**Data to examine**
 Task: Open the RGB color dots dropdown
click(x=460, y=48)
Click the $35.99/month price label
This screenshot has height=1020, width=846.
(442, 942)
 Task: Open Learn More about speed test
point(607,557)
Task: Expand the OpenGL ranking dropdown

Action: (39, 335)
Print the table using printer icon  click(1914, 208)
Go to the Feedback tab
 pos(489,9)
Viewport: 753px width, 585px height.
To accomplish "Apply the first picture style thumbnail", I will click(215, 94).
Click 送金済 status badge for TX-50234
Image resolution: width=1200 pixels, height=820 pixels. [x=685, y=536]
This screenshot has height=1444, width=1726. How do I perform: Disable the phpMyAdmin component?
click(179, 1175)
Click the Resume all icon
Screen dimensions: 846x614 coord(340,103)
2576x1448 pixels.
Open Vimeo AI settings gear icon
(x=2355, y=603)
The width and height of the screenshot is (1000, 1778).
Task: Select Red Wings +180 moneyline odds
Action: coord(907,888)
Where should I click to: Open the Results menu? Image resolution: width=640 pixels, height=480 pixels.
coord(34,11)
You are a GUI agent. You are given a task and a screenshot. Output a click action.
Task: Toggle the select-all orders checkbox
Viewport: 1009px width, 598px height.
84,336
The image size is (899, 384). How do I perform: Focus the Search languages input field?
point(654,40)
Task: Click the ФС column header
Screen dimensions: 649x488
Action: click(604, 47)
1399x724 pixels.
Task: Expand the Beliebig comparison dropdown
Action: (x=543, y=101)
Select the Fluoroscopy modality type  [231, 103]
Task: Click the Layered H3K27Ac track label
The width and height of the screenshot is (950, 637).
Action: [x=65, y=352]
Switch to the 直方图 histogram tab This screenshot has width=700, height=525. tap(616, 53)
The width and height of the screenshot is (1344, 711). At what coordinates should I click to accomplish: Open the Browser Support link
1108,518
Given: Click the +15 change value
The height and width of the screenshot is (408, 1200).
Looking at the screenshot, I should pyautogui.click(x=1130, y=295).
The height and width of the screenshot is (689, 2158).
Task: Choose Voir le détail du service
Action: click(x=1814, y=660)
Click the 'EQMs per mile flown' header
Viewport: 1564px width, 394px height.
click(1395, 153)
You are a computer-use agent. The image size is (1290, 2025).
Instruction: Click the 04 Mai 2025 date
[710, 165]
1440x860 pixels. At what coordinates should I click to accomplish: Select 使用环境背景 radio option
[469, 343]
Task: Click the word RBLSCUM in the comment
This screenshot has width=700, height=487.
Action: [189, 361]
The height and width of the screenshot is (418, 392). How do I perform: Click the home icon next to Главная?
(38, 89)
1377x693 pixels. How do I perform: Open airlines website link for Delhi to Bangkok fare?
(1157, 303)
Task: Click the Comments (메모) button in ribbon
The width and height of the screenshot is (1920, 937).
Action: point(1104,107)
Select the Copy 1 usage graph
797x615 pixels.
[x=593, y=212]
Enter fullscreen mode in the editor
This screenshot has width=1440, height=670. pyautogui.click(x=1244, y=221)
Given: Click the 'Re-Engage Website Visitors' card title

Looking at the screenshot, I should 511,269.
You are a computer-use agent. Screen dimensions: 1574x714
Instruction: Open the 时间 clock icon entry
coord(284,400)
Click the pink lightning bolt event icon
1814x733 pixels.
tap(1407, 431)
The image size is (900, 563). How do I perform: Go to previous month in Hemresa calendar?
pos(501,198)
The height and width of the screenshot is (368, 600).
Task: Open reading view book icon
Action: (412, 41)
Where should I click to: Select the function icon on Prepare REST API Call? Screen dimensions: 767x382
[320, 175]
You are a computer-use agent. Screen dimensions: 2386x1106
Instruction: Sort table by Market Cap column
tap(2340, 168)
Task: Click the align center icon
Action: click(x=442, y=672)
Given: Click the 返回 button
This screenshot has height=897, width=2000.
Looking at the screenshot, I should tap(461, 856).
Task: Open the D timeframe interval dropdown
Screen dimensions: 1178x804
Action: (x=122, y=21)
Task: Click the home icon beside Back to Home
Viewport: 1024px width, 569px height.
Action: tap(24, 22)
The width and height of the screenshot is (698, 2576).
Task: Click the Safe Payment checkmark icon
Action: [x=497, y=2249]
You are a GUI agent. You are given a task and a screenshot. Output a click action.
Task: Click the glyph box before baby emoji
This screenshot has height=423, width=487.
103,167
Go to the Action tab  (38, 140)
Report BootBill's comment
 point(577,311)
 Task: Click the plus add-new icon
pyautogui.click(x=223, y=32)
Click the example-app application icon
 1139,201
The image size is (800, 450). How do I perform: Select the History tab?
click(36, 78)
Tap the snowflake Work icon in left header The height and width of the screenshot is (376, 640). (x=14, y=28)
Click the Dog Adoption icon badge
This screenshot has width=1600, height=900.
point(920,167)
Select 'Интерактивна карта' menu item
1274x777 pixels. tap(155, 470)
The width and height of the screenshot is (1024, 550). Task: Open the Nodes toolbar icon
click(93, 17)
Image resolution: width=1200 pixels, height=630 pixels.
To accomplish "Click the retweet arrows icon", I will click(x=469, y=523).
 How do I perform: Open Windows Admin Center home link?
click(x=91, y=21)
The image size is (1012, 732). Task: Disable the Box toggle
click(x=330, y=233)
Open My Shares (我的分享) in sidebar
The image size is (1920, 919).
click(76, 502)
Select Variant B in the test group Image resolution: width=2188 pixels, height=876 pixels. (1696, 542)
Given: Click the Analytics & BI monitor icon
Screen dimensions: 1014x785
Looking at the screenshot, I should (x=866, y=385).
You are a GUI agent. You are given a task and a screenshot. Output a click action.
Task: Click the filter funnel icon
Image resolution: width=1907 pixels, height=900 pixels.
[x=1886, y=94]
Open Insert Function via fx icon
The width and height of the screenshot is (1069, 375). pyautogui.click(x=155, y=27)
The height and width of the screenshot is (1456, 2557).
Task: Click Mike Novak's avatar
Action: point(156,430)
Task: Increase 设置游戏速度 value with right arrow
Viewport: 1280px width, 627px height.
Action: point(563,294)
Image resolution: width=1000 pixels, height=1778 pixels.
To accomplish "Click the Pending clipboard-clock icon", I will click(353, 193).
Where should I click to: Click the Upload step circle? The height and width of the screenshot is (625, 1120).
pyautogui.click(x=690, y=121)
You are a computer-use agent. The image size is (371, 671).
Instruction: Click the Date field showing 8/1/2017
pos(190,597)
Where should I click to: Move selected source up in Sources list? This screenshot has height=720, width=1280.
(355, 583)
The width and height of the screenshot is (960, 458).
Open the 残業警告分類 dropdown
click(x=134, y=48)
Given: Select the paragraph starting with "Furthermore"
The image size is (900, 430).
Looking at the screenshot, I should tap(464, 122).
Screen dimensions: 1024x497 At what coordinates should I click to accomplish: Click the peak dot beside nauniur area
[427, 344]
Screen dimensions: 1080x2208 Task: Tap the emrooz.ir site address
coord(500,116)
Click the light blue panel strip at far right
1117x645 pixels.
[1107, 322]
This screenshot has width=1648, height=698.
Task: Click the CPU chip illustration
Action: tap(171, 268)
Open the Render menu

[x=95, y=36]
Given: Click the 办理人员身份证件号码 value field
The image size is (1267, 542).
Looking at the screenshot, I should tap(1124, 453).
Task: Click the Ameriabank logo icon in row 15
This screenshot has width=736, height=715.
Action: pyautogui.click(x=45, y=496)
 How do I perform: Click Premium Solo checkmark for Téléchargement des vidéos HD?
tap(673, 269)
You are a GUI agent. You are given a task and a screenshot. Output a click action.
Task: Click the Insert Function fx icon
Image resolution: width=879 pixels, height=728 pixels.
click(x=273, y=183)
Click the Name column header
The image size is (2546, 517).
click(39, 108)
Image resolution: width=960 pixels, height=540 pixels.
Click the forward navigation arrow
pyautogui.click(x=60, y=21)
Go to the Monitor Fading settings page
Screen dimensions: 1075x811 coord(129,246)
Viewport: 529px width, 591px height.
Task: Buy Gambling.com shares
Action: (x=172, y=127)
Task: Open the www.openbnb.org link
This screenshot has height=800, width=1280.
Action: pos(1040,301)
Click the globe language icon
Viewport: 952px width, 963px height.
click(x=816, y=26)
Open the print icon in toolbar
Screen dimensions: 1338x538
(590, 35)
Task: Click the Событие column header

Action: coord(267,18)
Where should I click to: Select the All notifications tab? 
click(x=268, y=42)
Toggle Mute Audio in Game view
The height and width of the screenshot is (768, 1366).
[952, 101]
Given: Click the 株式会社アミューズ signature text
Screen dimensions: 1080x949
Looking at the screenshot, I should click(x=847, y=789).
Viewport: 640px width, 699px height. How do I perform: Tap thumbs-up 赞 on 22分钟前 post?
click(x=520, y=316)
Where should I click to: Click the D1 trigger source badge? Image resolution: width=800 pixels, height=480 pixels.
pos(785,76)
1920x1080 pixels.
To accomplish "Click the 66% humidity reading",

**Task description**
Tell how many lines of the data above hold the string "with". The number alone is the answer.

**Reply**
2